> _TASK TO CARRY OUT_
Which lines run from the one containing "Given: Select the Live apps tab" to the end of the entries? Quote them exactly, and nothing else.

> _SUPPLIED ENTRIES_

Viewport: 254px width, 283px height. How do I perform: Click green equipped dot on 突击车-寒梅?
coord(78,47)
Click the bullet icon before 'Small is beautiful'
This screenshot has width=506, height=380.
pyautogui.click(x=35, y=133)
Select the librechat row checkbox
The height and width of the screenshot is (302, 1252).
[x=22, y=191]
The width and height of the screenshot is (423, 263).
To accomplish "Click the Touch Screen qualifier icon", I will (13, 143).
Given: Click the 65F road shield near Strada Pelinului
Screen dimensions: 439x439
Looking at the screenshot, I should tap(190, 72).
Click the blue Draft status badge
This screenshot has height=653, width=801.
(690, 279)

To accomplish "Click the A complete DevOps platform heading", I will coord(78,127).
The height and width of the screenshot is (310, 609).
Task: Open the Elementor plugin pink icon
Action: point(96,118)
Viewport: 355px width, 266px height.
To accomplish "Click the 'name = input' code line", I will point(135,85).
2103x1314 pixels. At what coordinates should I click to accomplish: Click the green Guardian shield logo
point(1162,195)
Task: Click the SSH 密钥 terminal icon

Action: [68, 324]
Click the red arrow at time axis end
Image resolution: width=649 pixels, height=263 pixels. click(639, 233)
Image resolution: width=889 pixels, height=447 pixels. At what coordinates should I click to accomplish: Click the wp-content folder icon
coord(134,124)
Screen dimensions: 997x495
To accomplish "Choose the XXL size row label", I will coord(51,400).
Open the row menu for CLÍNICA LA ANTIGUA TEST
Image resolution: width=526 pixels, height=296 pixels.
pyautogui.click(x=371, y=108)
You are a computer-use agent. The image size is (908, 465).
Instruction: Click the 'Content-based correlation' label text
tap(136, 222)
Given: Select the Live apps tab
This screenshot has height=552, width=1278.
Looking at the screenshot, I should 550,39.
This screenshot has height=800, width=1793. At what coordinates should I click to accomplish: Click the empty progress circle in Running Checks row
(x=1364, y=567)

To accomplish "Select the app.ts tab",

> _TASK SOLUTION_
Given: Select the Live apps tab
This screenshot has height=552, width=1278.
Looking at the screenshot, I should 550,39.
This screenshot has height=800, width=1793. At what coordinates should I click to accomplish: Click the empty progress circle in Running Checks row
(x=1364, y=567)

To accomplish "Select the app.ts tab",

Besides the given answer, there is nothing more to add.